Pubes? On the Inside?


So, I am driving home from work today, and I am jamming out to my factory installed AM/FM radio (because by GOD I am cool - too cool for a new car stereo, with one of those...what's that new fangled thing called? A CD player? BAH! Who needs that!) and I happen to notice something stuck to my driver's side window.

Now, I drive an absolutely ADORABLE little red sports car. It has a few problems, such as I have accidentally torn off the center armrest's lid, the driver's side window doesn't stay up unless you duct tape it, you know, minor problems...
This is a (very blurry) picture of my window with all the tape on it.

So I have taped this window up, and moved on with my life. Rain occationally gets in, but oh well. The little red sports car gets me from point A to point B, and I look slightly cool while doing it.

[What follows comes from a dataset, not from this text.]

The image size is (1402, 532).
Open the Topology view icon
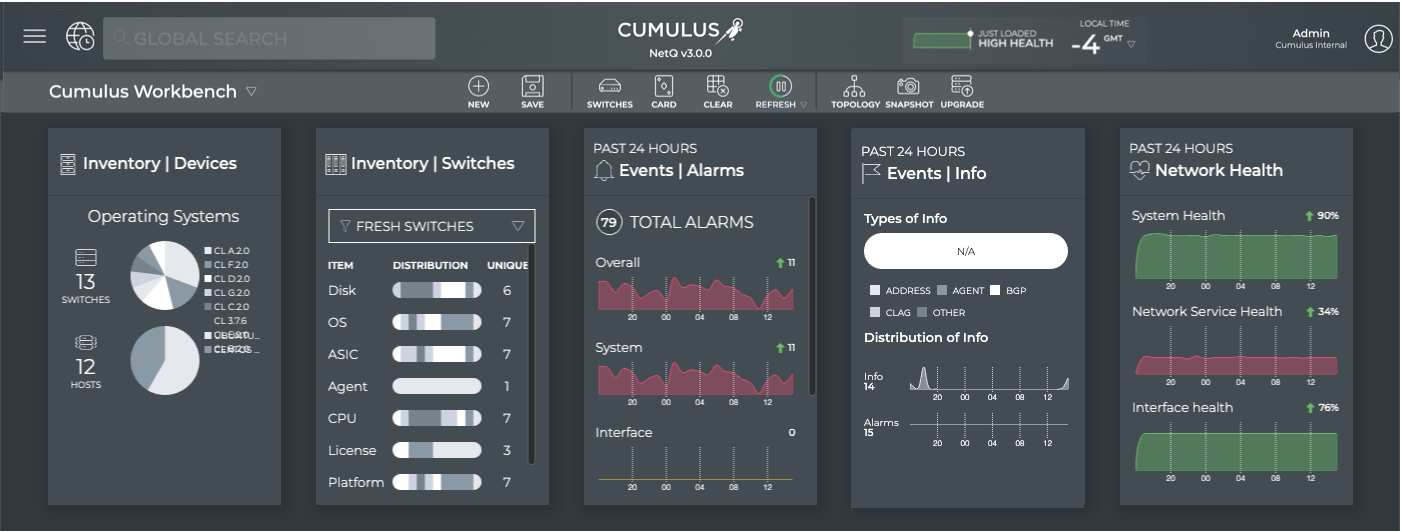[855, 87]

So I am stuck in traffic, and I notice that stuck in the tape, less than 1 foot from my face, is pubic hair. And it's not like it's stuck in the tape on the outside of the car, it's on the INSIDE. Which means that someone had to rub their junk all over my window inside my car.

The thought of someone rubbing their junk on the outside of my car is disturbing enough, but inside? That's just disturbed.

In other news, I took the strip of tape the pubes were stuck to and put it in an Easter card and sent it to my mother. After all, why should I be the only one with a stranger's pubes less than a foot from my face?